**EJERCICIOS PROPUESTOS**
1. Responde estas preguntas sobre el texto acerca del amor conyugal:
(a) ¿Qué pasaje bíblico se cita junto al mandamiento del amor?
(b) ¿En qué se resuelven las crisis escondidas?
(c) ¿De qué está hecha la espiritualidad del amor familiar?
2. Escribe la parte siguiente del texto sobre el amor conyugal, a partir de donde termina.

**TEXTO SELECCIONADO**
Esta bella visión puede parecer utópica, en cuanto que parece no tener en cuenta la fragilidad humana, la inconstancia del amor. La indisolubilidad a menudo es concebida como un ideal, y tiende a prevalecer la mentalidad según la cual el matrimonio dura hasta que hay amor. ¿Pero de qué amor se trata? También aquí a menudo hay inconsciencia del verdadero amor conyugal, reducido al plano sentimental o a meras satisfacciones egoístas. Sin embargo, el amor matrimonial es inseparable del matrimonio mismo, en el que el amor humano, frágil y limitado, se encuentra con el amor divino, siempre fiel y misericordioso. Me pregunto: ¿puede haber un amor “debido”? La respuesta se encuentra en el mandamiento del amor, así como Cristo lo dijo: «Os doy un mandamiento nuevo: que os améis los unos a los otros. Que, como yo os he amado, así os améis también vosotros los unos a los otros» (Jn 13,34). Podemos aplicar este mandamiento al amor conyugal, también este don de Dios. Se puede cumplir este mandamiento porque Él mismo es quien sostiene a los cónyuges con su gracia: “como yo os he amado, amaos así”. Se trata de un don confiado a la libertad de los cónyuges con sus límites y sus caídas, por lo que el amor entre marido y mujer necesita continuamente purificación y maduración, comprensión y perdón recíproco. Esto último quiero subrayarlo: las crisis escondidas no se resuelven en la ocultación, sino en el perdón recíproco.
El matrimonio no debe ser idealizado, como si este existiera solamente donde no hay problemas. El diseño de Dios, al ser puesto en nuestras manos, se realiza siempre de forma imperfecta, y, sin embargo, «la presencia del Señor habita en la familia real y concreta, con todos sus sufrimientos, luchas, alegrías e intentos cotidianos. Cuando se vive en familia, allí es difícil fingir y mentir, no podemos mostrar una máscara. Si el amor anima esa autenticidad, el Señor reina allí con su gozo y su paz. La espiritualidad del amor familiar está hecha de miles de gestos reales y concretos. En esa variedad de dones y de encuentros que maduran la comunión, Dios tiene su morada. Esa entrega asocia a la vez “lo humano y lo divino”, porque está llena del amor de Dios. En definitiva, la espiritualidad matrimonial es una espiritualidad del vínculo habitado por el amor divino» (Exhort. ap. postsin. Amoris laetitia, 19 marzo 2016, 315).

**DATOS EXTRAÍDOS**
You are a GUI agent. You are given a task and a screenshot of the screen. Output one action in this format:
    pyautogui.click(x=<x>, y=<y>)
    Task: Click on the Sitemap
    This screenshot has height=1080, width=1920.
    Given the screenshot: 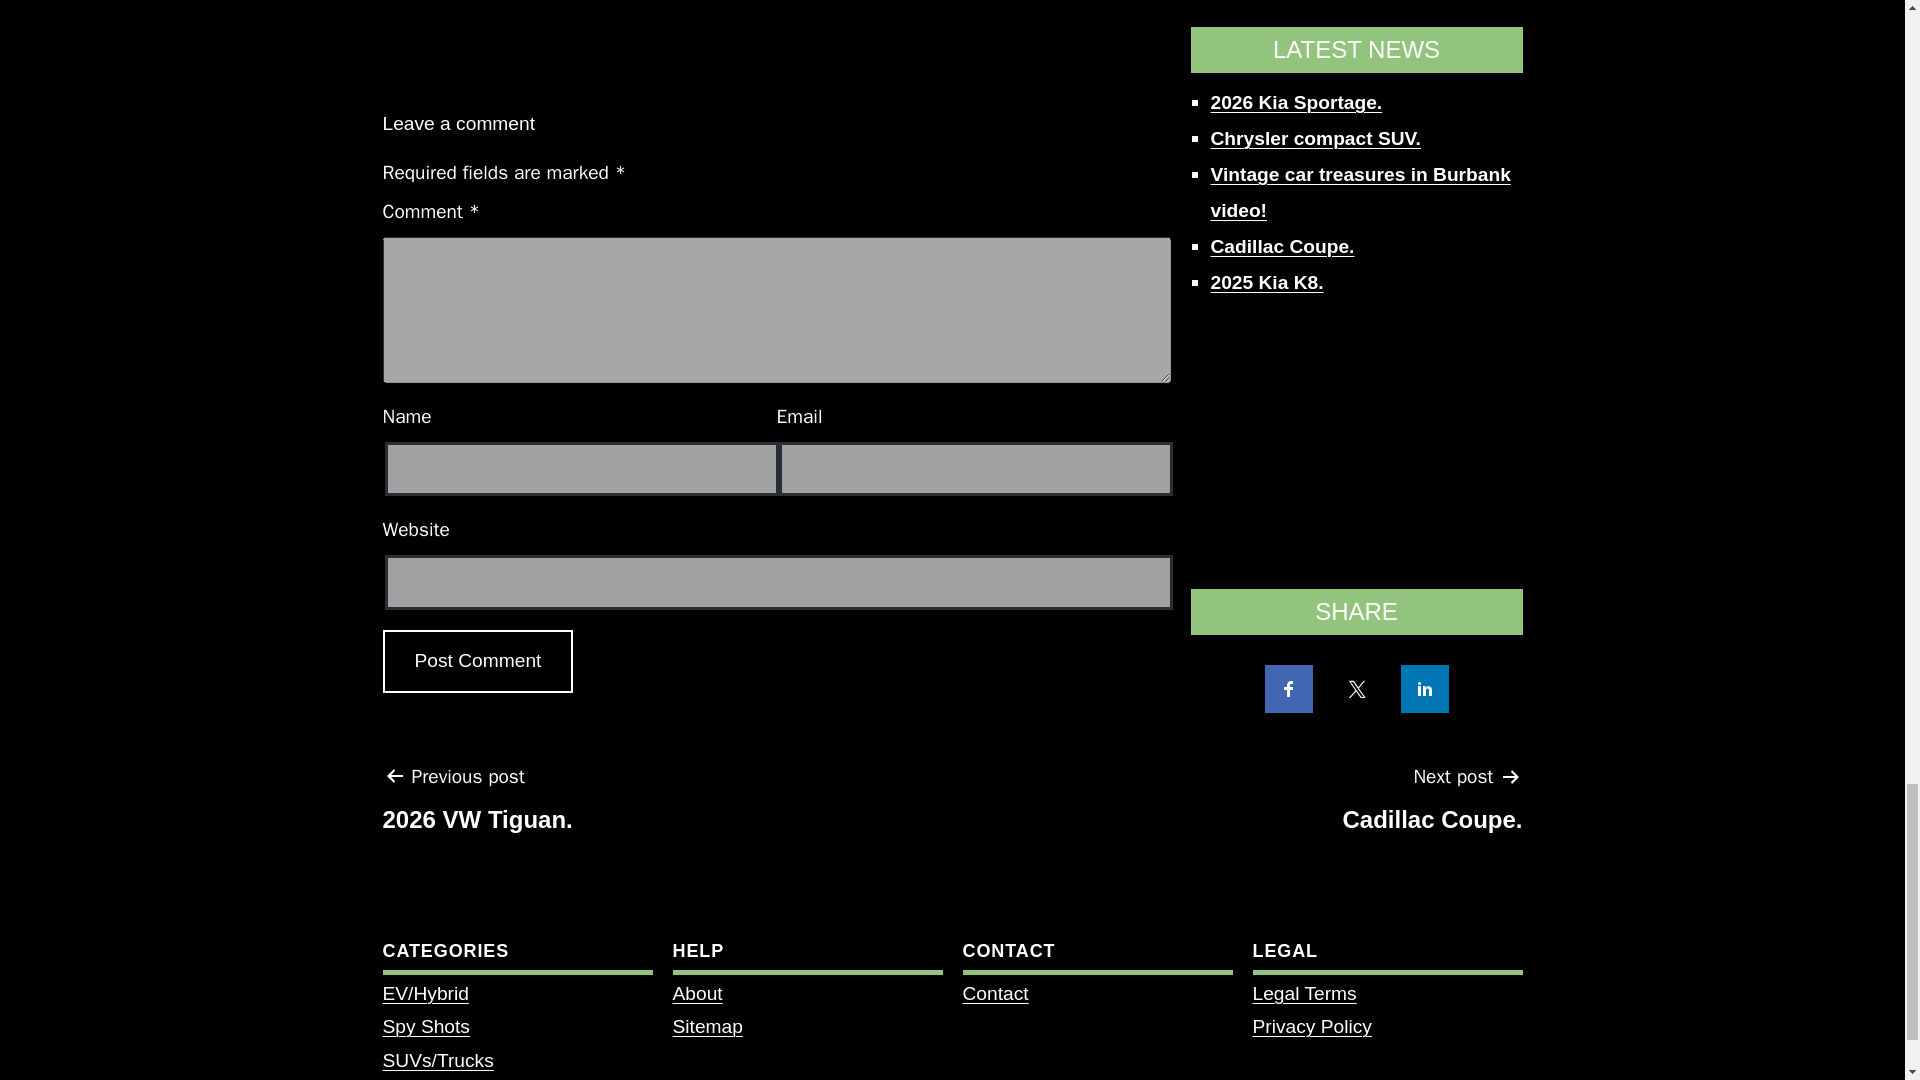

**RESPUESTAS FINALES**
1.
(a) Jn 13,34.
(b) En el perdón recíproco.
(c) De miles de gestos reales y concretos.

2.
Es necesario redescubrir la realidad permanente del matrimonio como vínculo. Esta palabra es a veces vista con recelo, como si se tratara de una imposición externa, de un peso, de un “lazo” en oposición a la autenticidad y libertad del amor. En cambio, si el vínculo es comprendido como unión de amor, entonces se revela como el núcleo del matrimonio, como don divino que es fuente de verdadera libertad y que custodia la vida matrimonial. En este sentido, «la pastoral prematrimonial y la pastoral matrimonial deben ser ante todo una pastoral del vínculo, donde se aporten elementos que ayuden tanto a madurar el amor como a superar los momentos duros. Estos aportes no son únicamente convicciones doctrinales, ni siquiera pueden reducirse a los preciosos recursos espirituales que siempre ofrece la Iglesia, sino que también deben ser caminos prácticos, consejos bien encarnados, tácticas tomadas de la experiencia, orientaciones psicológicas» (ibid., 211).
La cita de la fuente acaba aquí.